──────── Text provided

Canceled Message (Part Three)

Part One here; Part Two here.

Bio is a text written / deleted / rewritten on Twitter dot com for one year. That accumulation / deletion / recomposition is now a 736-page book that contains zero tweets. It will be released in May 2018 by Inventory Press. There's no dedication page, but it's informally dedicated to the internet. And to Palestine, where most of it was written.

"How do you use a medium against and within its own confines?"

That was the last question I posed out loud to myself about Bio when discussing its motivations, propositions, and process.

Since then excerpts of the project have appeared in The Animated Reader: Poetry of Surround Audience, an anthology of the 2015 New Museum Triennial (edited by Brian Droitcour). I've also had a chance to discuss it in various contexts, most recently in late 2017 at a closed study workshop at Stuart Hall Library in London. Curator Annie Jael Kwan invited me, Sutapa Biswas, Tara Fatehi Irani, Kimvi Nguyen, and Erika Tan to discuss how artists, particularly diasporic women of color, use archives and performance.

Here is a transcript of some of my extemporaneous comments, lightly edited for concision.

"[MMG]: Bio is premised as an internetal performance, and it’s coming out as a text, and I want to talk about the specificity of that word for the project.

"The premise of the archive is that it accumulates, and accretes, and is abundant, and is something I’ve found quite unnerving, and particularly people have talked about artistic biography. But one of the un-satisfying thing about digital architecture and social media, is the way you cannot actually erase yourself. If I were to delete my Twitter history, there’s always a storage centre in Arizona or Taiwan, or somewhere, that has thumbnails and copies, and facsimiles of that tweet in a way that I think, is not only not innocuous politically, but more to the point, quite limiting. I’m really attracted to, historical examples, like Japanese classical artists, who would burn their archives, as artists. Rather than accumulate, they were interested in affluence, but not abundance. And I think there’s a difference between affluence from flow, rather than abundance that’s this thing that accumulates. Accumulating deadens you.

"I found that idea very difficult to activate, and started to look at a link I sent you, which was a self-made image repository of cancelled texts. So artist texts in which something is written and then crossed out—Man Ray, Sandra Hoffman, Anna Maria Maiolino—there are dozens of examples. And I was really interested about thinking about how would an artist in the 21st century approach this, particularly with the space of digital architecture. Or if you like, the virtual realm. And I decided to find a way to do this on Twitter. I was looking for a way to do this on a scroll, and maybe I’ll come to the critical works I was reading at the time.

"Twitter in particular, was interesting, because even though the 140-character Tweets are stored, they are never really deleted. The bio line is not. In other words, there is no algorithm that retains that in any kind of facsimile. For a year [and I was mostly living in Ramallah at the time, without the benefit of reliable wifi], I would update that line—that 160-character line. I was doing so in the context mentioned, the historical lineage I see. And it was in the position of doing something that I’ve long avoided, including avoiding having an artist website, for exactly the same misgivings of archiving yourself, but I kept a material document with these accretions that then got deleted everyday, and then were renewed.

────────────────

**Exercise requirements**:
a: According to the text about the Bio project, which press will release the book?
b: Extend the text about the Bio project, picking up after its final sentence.

──────── Record excerpts

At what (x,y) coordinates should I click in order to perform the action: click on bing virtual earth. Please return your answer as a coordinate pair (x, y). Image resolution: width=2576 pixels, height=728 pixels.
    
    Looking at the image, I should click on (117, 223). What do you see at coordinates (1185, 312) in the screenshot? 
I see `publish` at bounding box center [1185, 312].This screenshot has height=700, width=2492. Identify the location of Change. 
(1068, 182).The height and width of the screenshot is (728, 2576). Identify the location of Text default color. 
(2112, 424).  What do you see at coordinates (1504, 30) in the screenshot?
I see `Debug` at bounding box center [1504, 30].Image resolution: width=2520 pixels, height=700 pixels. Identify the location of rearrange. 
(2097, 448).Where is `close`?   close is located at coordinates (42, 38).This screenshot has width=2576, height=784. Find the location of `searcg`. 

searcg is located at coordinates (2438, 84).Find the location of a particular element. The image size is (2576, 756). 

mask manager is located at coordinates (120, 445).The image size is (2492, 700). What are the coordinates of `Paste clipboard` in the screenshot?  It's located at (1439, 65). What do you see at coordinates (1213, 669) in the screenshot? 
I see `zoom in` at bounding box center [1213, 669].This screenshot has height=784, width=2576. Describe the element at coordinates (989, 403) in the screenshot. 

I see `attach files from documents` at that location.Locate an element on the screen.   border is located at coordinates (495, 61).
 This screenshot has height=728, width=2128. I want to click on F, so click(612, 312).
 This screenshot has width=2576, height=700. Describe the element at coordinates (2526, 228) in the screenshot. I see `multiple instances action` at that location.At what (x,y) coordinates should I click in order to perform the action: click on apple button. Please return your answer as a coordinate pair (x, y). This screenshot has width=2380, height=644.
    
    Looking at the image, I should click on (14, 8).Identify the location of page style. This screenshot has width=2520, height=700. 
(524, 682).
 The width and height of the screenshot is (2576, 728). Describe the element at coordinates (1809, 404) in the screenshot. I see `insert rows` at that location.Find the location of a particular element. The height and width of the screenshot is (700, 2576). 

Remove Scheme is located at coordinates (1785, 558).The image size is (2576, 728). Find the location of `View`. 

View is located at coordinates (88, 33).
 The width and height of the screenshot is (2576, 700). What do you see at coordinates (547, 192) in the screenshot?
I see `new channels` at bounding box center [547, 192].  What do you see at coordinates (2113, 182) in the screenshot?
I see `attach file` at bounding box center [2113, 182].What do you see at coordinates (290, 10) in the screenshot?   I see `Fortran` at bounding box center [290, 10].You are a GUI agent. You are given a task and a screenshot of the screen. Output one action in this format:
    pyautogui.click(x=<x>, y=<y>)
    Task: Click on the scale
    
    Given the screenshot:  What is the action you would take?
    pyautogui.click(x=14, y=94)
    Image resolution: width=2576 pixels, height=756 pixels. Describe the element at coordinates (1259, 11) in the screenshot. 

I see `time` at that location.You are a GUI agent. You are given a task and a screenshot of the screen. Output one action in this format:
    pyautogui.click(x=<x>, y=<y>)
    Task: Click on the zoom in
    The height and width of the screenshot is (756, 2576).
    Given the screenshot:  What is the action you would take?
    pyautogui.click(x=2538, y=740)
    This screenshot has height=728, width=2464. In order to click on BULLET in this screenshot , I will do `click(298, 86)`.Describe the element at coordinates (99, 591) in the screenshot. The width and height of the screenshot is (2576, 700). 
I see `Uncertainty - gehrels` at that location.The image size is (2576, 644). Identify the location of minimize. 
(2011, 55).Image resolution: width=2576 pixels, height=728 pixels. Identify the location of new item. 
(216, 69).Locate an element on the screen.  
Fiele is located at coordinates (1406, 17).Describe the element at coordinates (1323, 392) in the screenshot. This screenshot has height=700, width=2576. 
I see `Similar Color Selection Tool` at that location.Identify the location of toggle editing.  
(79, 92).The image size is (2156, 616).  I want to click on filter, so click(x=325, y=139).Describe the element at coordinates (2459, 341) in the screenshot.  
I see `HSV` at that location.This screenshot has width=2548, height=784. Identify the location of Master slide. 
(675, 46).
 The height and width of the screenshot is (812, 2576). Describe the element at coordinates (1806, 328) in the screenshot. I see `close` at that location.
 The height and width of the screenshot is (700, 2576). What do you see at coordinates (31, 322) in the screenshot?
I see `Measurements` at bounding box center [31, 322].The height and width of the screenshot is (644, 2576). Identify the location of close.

────────────────

**Exercise answers**:
a: Inventory Press

b:
"And then they became this arrangements and compositions in the postscript, with the date rather than a page number. I remember looking at On Kawara’s Western Union Telegrams, in which that was also the case. I think Kawara was really ahead of his time, for using the date of his postcard as a kind of anchoring object/text/material.

"I mentioned a critical text I was reading and I didn’t distribute it to you guys, because it’s literally a blog post. There’s a living theorist, originally Italian, now living in New Zealand, named Giovanni Tiso, and we happen to be Twitter friends. But Giovanni wrote an essay on his blog about problematizing the text and the ‘printernet’ in this current moment, and filling a vacuum of interesting ideas about it. Uninteresting ideas, for me, include things like Kenneth Goldsmith, for whom, just printing out pages of the internet is the printernet, I think that’s really lazy. Giovanni thinks about it as this—if there’s such a thing as a scroll, so a Facebook scroll, Twitter, Tumblr, etc.—open text. It’s when the artist ends the work, or dies, or the profile is hacked, whatever, that it then becomes a text. So Bio, without being published, without being a 736-page book, etc., was already after the end of the project at 365 days, in that premise, a text. And I found that idea, profoundly more interesting, than thinking about well, 'it’s digital versus it’s paper.' I thought there’s a lot more to be generated from that distinction between open text, finitude, etc.

"And also my own misgivings, as I mentioned that we can only accrue, we can only accumulate, we can never really die, or delete.

"[KN]: So social media, when you die, it’s like a graveyard, your account still exists. That is really weird.

"[MMG]: Yeah, and I think then that’s a memorial, and that’s a whole other clusterfuck."